Passing Measure A opens the door to legal challenge because it is inequitable; it gives lower taxes to large parcels than to small ones (compared with the current Measure B tax).  A court challenge would likely delay Piedmont’s budget process even longer than fixing Measure A and putting a revised measure on the June ballot.

Bruce Joffe, Piedmont Resident

Editors’ Note:  The opinions expressed are those of the author and not necessarily those of the Piedmont Civic Association (PCA).  PCA does not support or oppose ballot measures or candidates for public office.  Legal opinions are those of the author. 

3 Responses to “OPINION: Measure A Could Open the Door to Legal Challenge”

  1. With due respect, Mr. Joffe is mistaken, factually and legally.
    –The Borikas decision is currently vacated as a result of the Court granting rehearing. It has not been reversed and may be upheld. None of the opponents of Measure A have even tried to explain why the Court would reach a different result on rehearing. I encourage folks to read the Borikas decision to assess the strength of its reasoning directly.
    –There is no potential legal challenge to a “flat” tax, which is what the Borikas court found that state law requires.
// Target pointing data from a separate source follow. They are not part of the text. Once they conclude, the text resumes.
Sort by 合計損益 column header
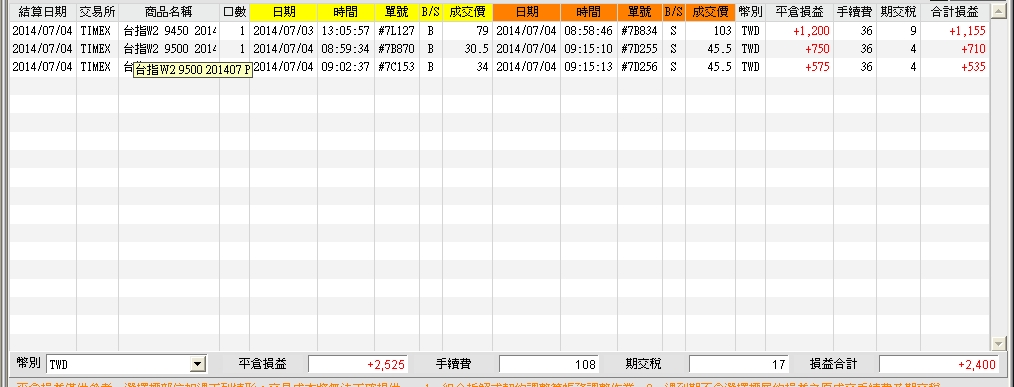1014x387 pixels. [x=955, y=12]
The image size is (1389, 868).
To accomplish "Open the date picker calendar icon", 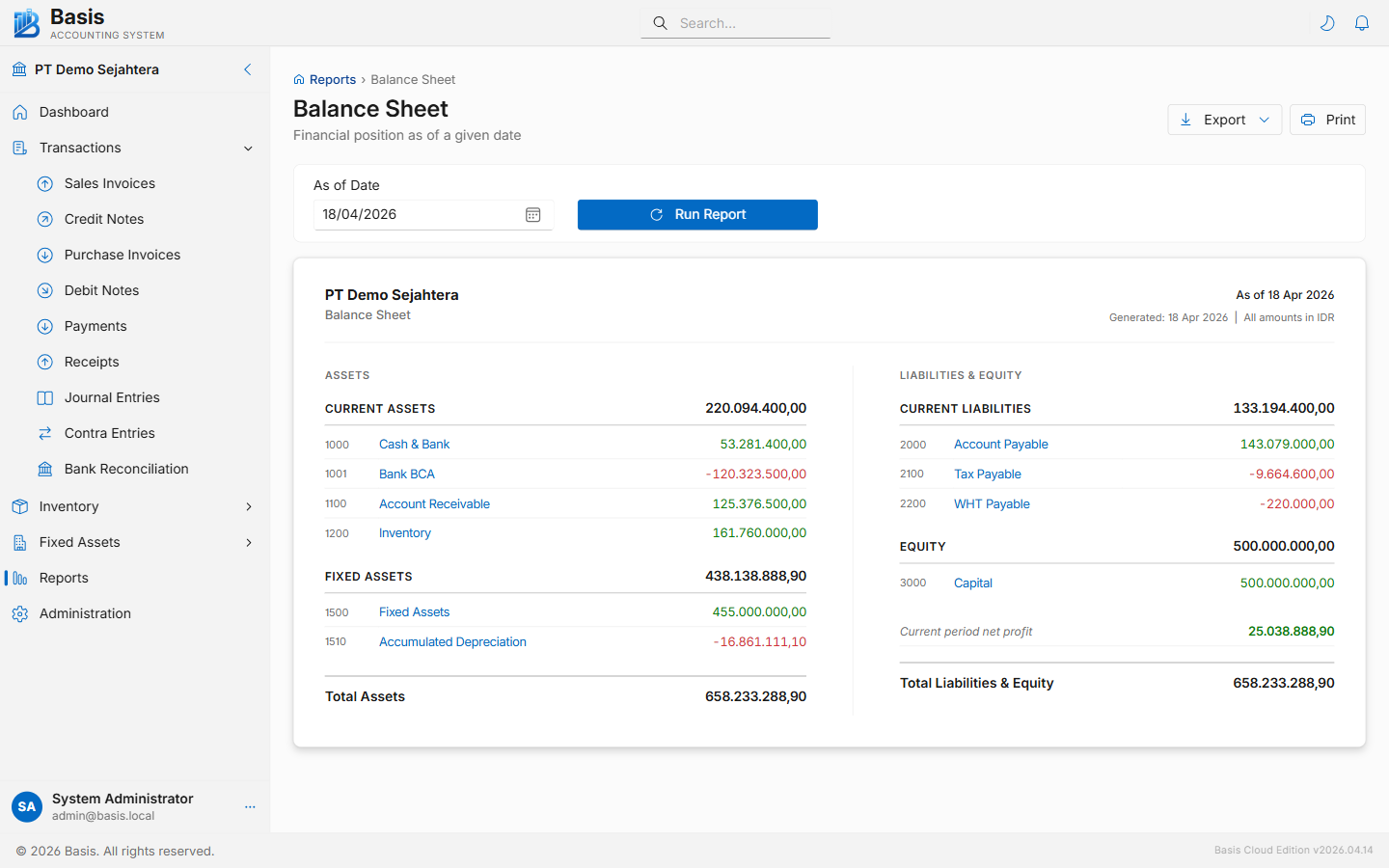I will pyautogui.click(x=532, y=214).

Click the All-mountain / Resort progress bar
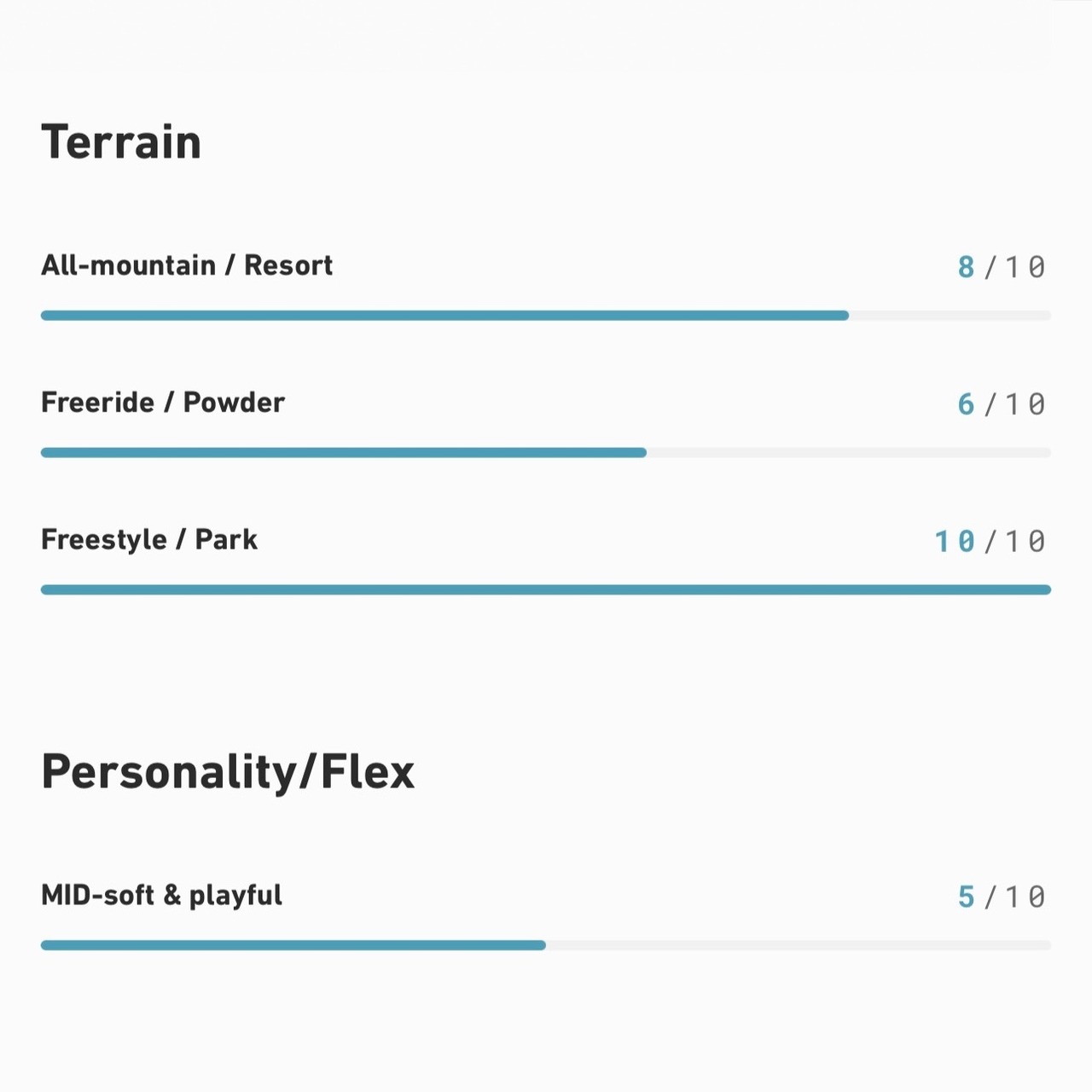point(546,316)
No flat tax has ever been challenged.
    –If Piedmont were to adopt a tax like current Measure B again, it likely would be sued–as a bunch of other school districts have been. Piedmont would be foolish to adopt a tax that is likely to result in a lawsuit and hundreds of thousands in legal fees.
    –While Borikas did not challenge a “per square foot” tax (and thus did not rule on it), its reasoning also rejects a “per square foot” tax. The attorney who represented Borikas has filed suit against other school districts that have adopted a “per square foot” tax. Again, we would likely be sued.
    –Proposed Measure A taxes all parcels equally, which is what Borikas says state law requires. If Borikas is reversed, or the Legislature changes the law, we can have a new election then if the community supports it. For now, there is only one prudent choice–adopt Measure A.
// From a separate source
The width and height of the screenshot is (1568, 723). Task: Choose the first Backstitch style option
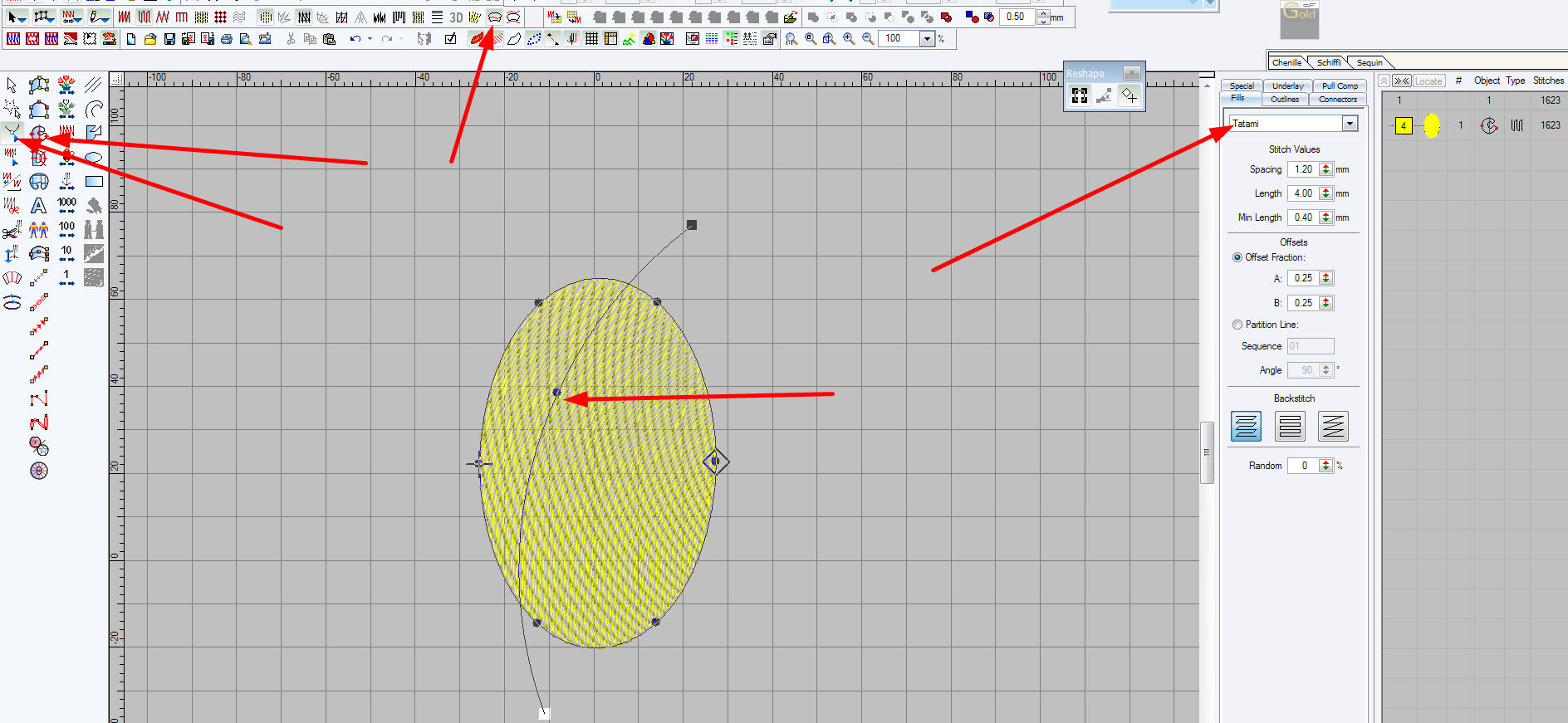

  2. The fundamental question posed by David Brilliant, Borikas plaintiff attorney, is whether “Measure H exceeded the taxing authority given to school districts under section 50079 because the tax does not apply “uniformly” to all parcels in the district.” (Borikas decision p4) The Court’s answer: “We agree with plaintiffs that the plain language of section 50079 and attendant rules of statutory construction demonstrate the definitional language at issue is language of limitation and does not empower school districts to classify taxpayers and property, and impose different tax rates.” (Ibid p16) As you state, Borikas does not disallow taxation by square foot; nor does the Borikas decision demand a flat parcel tax. According to the now vacated Borikas decision School Districts may not impose differential tax rates across different classifications of property.

    Some of the recent suits by David Brilliant, based on Borikas, are indeed against Districts that used square foot such as Measure CL in Los Angeles passed November 2012. Measure CL taxes residential property at 2 cents and other types of property at 7.5 cents a square foot. The issue is the different rate across different types of property. Would Mr. Brilliant have grounds for a suit had Measure CL used the same per square foot rate for all properties?

    Whether Measure A passes or fails on Tuesday, I ask our School Board to seriously consider a per square foot tax based on dwelling; this is most progressive and needed given the extraordinarily high cost of the Piedmont school tax. The old five tiered residential system was inherently regressive with very small homeowner lots paying 25x and more per square foot of the very large estate lots.

    And I ask the Board to consider the Federal “very low income” senior exemption in place in Orinda, Moraga, Oakland and Berkeley.

  3. On Wednesday, the Court of Appeal upheld the Borikas decision, thus again making it binding on AUSD and binding on trial courts considering challenges to school parcel taxes. See http://www.contracostatimes.com/breaking-news/ci_22740034/alameda-ruling-upheld-voiding-schools-parcel-tax

    Although I doubt that opponents who repeatedly emphasized that the original ruling was vacated will acknowledge that their crystal balls were a bit cloudy, it would be nice if they acknowledged that the Board was prudent in acting when it did. They also might be a little less strident in claiming that a “per square foot” tax is valid under current state law. After all, they are not offering to indemnify the District if their views are mistaken.